16 Mayıs 2009 Cumartesi

Kurgusal yaşama dair…

Kurgusal yaşama dair…

Kurgusal yaşamı iyi anlayabilmemiz için, kurgu filmlere bakmamız yeterlidir. Çünkü kurgu filimler geleceğe doğru yapılan bir yolculuktur. Bugünden geleceğe ya da geçmişe doğru yolculuktur. Mekanı belli olmayan yerden, mekanları belli olan yerlere doğrudur…

Yolculuktur kurgu, kafamızın içindekini dışarıya aktarandır. Gördüklerimizin sansürsüz olarak aktarılmasıdır. Sansür, günümüzü etkiliyorsa, birilerini rahatsız ediyorsa gündeme gelir. Rahatsızlık ortadan kalktın mı, sansürde kalkar gider. Sansüre karşı bedeller ödenmiştir, o bedellerin ne karşılığına ödendiğine bugünden bakınca anlaşılmaz olur ama yaşanan çağın içinden bakınca, ne büyük mücadele olduğunu anlarsınız. Geçmişin sansürleri bugün sıradanlaşması gibidir.

Kurgu filmlerde yaşananlarda, bugünlerde sıradanlaşmış halini yaşamaktayız ve o kurguyu ortaya koyan yazar, bugün tarihin karanlık sayfalarında yerini almış olabilir. Bugün kimse 1984’den bahsetmiyor, çünkü çoktan geçmiş bir tarihtir ve orada kurgulananların büyük bir bölümü yaşanandır.
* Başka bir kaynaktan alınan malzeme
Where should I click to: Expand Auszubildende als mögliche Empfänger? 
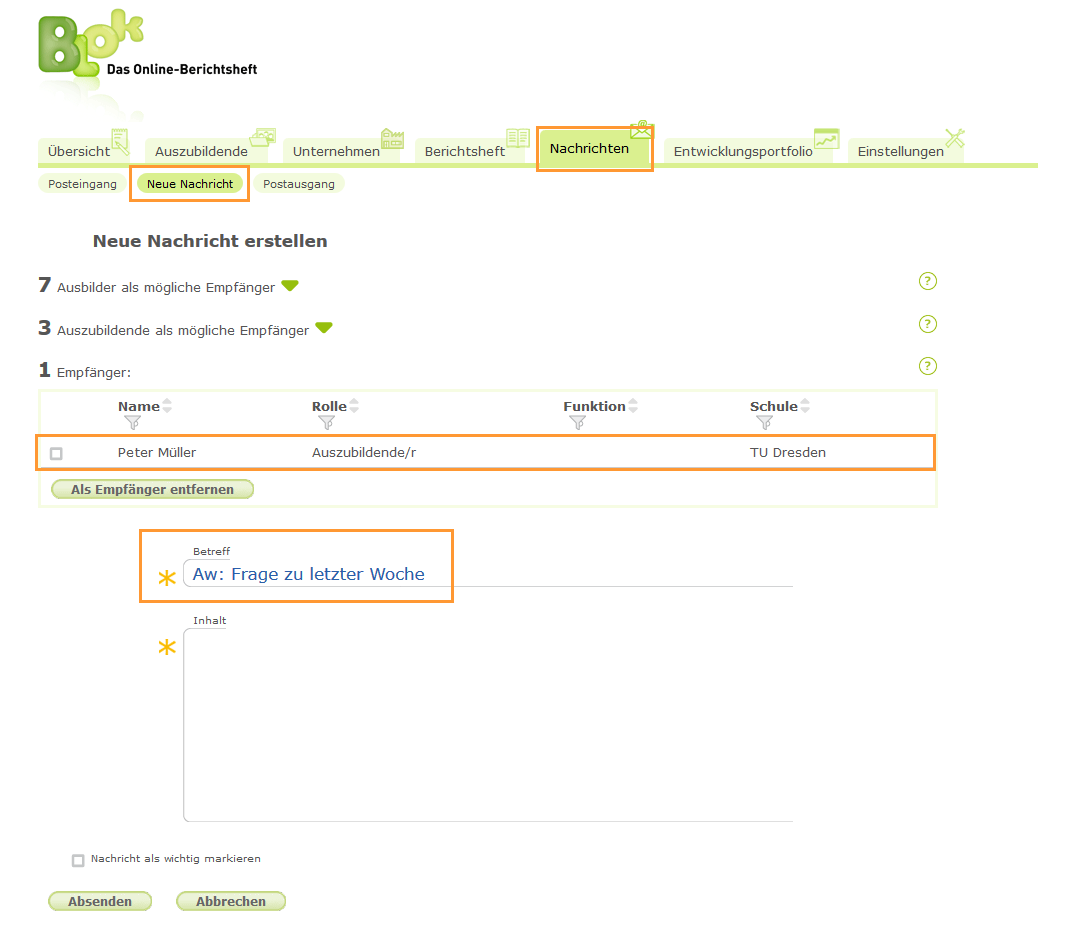pos(324,328)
Günümüzün popüler kurgu filmlerin başında, Superman, Batman, Spiderman (Örümcek Adam) gibi çocuklara seslenir gibi gözüken ama büyüklere seslenen filmler vardır. Bu filmlerin ortak özelliği laboratuarda gelişen olaylar ve o olaylara karşı süper kahramanların dünyayı kurtarmasıdır. Kötü adamlar laboratuardadır. Orada elde ettikleri güçleri, kendi egoları için kullanırlar. Onlar asılında kötü değildir, bilim adamlarıdır, fakat ego yerinde durmaz ve elde edilen gücün esiri olurlar. O gücün etkisi ile dünyaya karanlık bir bulut gibi çökerler. Her karanlık bulutun arkasında güneş vardır ve o güneşi ortaya çıkaracak bir süper kahraman vardır. Kahramanlar, müthiş güçleri ile bu kara bulutları dağıtır ve kendi egolarını kontrol eden insanlar gibi, kalabalığın içinde kendilerini gizlerler. Bir dahaki kara buluta kadar ortada olmazlar, dünyayı yönetmeyi düşünmezler. Onlar ancak kendilerine ihtiyaç olduğunda ortada olurlar!
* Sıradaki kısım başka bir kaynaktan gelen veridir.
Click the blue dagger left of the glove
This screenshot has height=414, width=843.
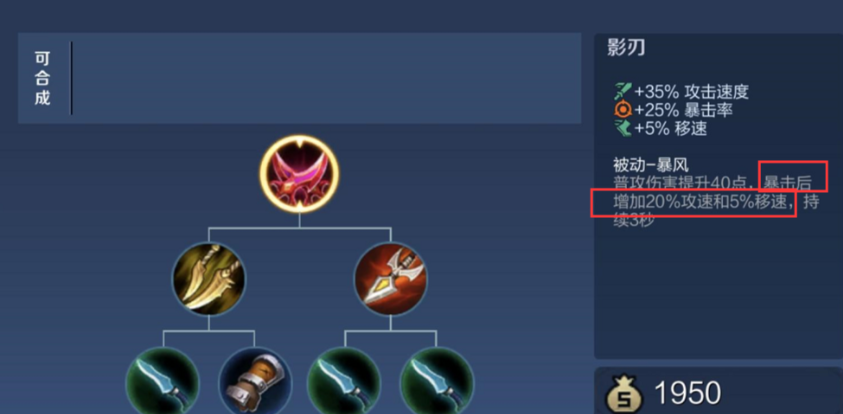(x=163, y=383)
Kurgusal polisiye diziler ve filmlere bakınız, orada aynı mantığı görürsünüz. Birinde karikatürize edilen diyaloglar, ötekinde daha içselleştirilmiş ve dolambaçlı yollardan cinayeti çözerler. Kötü belki yanınızdadır. Kötü, o kadar gizlidir ki, ancak ve ancak bilimsel çalışmalar ve mantık yürütme ile çözülür. Çözüme giden yol mubahtır, o yüzden yol üzerinde geçen olaylar hızlı bir şekilde geçer gözlerimizin önünden. Kurgular, bir şekilde laboratuara uğrar. Eğer laboratuardan geçmiyorsa, başka bir bilimsel teknikten yararlanılır. Kurguların ortak özelliği, bütün katiller ve kötüler üstün eğitim sisteminden geçmiştir. Kendi çıkarları yönünde adım atarlar, fakat her zaman bir hata yaparlar. O hataları onların sonunu hazırlar.
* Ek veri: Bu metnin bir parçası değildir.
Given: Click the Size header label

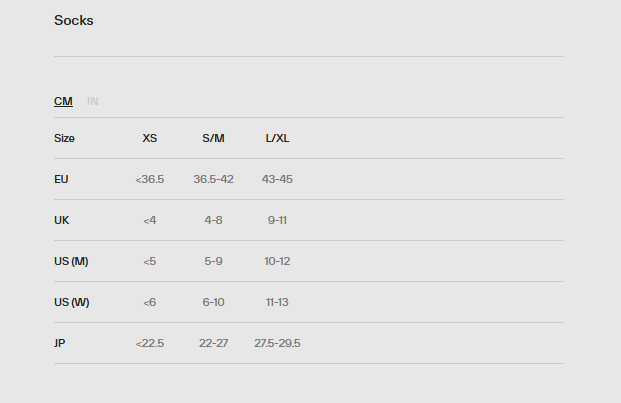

Kurgular sadece geleceği anlatan filmler ya da romanlar değildir. Geçmişe doğru uzanan kurgusal geçişlerde de bugünden geçmişi yorumlarız ve geçmişin içinde hep kahramanlar vardır. Kahramanlar yaratılır bir zaman dilimi içinde ve o kahraman bugünkü yaşamımızı ona borçlandırılır. Kahramanları ortaya çıkaranlar ise, kötülerdir. Kötüler olmaz ise kahraman olmaz! Kötüler bir birey olabileceği gibi toplumda olabilir. Kore savaşında kötüler Korelilerdir. Normandiya çıkarmasında Almanlardır. Yahudi soykırımını anlatan bir kurgu ise, Nazilerdir, kahraman bir alman olabilir. (Schindler's List, Steven Spielberg)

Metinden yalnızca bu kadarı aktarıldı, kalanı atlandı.